One of my coaches, Senila, who just every single day would just push me, and at first I think she was someone who really scared me because she was so dedicated to her own academics. But, you know, I think her strictness had a love behind it too and so she really just—she inspired me to see what was possible in my future, and she showed me how to do it so I really have eternal gratitude for her for being such a positive influence in my life.
A real beauty of Olympiad is that it really does inspire kids to go out into the world and do science.
When it became my turn to coach later, I think my excitement and passion for it helped inspire kids to also feel passionate for it. I remember the first year I got, the coaches, got bowling shirts instead of normal t-shirts, and I remember the first time I had my name embroidered on the sleeve it just felt so, so cool.
One of the, I think proudest moments of my life was, I worked with this one girl in the club almost every and we became really good friends honestly, and on the day of our actual competition her parents came up to me—and I had never met them before—and they asked me if I was Rebecca. And I said, yes, and they said, our daughter always talks about you. You’ve made her care so much about science and she really, really likes you.

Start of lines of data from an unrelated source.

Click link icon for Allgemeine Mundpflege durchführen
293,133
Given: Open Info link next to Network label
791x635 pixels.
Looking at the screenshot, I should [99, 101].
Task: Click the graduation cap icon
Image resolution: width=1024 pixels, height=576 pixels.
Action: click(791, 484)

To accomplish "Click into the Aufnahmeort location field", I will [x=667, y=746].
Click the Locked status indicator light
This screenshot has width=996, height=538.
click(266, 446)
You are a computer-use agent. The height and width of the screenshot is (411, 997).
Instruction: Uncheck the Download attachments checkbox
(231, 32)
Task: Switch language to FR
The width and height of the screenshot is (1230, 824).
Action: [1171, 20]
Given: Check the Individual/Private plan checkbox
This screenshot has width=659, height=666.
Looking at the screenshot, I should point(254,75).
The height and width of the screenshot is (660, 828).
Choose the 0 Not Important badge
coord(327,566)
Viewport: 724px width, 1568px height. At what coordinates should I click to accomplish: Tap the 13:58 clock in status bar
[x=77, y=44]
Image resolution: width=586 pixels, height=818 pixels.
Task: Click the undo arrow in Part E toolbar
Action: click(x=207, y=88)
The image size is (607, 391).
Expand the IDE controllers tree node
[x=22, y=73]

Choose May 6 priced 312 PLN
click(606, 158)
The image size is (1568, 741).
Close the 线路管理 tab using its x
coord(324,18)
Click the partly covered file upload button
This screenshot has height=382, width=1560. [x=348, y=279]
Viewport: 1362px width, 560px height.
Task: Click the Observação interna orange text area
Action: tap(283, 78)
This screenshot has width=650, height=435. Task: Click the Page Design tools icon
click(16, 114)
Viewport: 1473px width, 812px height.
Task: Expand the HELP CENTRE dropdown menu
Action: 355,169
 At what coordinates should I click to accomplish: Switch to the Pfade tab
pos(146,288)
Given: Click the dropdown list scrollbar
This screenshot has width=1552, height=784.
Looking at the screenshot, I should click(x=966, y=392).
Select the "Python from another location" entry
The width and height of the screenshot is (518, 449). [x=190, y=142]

It's so important I think to teach people how to learn outside of the context of school. I think Science Olympiad was really, for me, it was that and for many of peers it was too. Really, it taught me to, you know, even if you’re not one hundred percent enthusiastic about something to try it because you honestly never know where it's going to take you. Because I didn’t really want to do Science Olympiad at the start and now it has truly shaped my whole young adult life.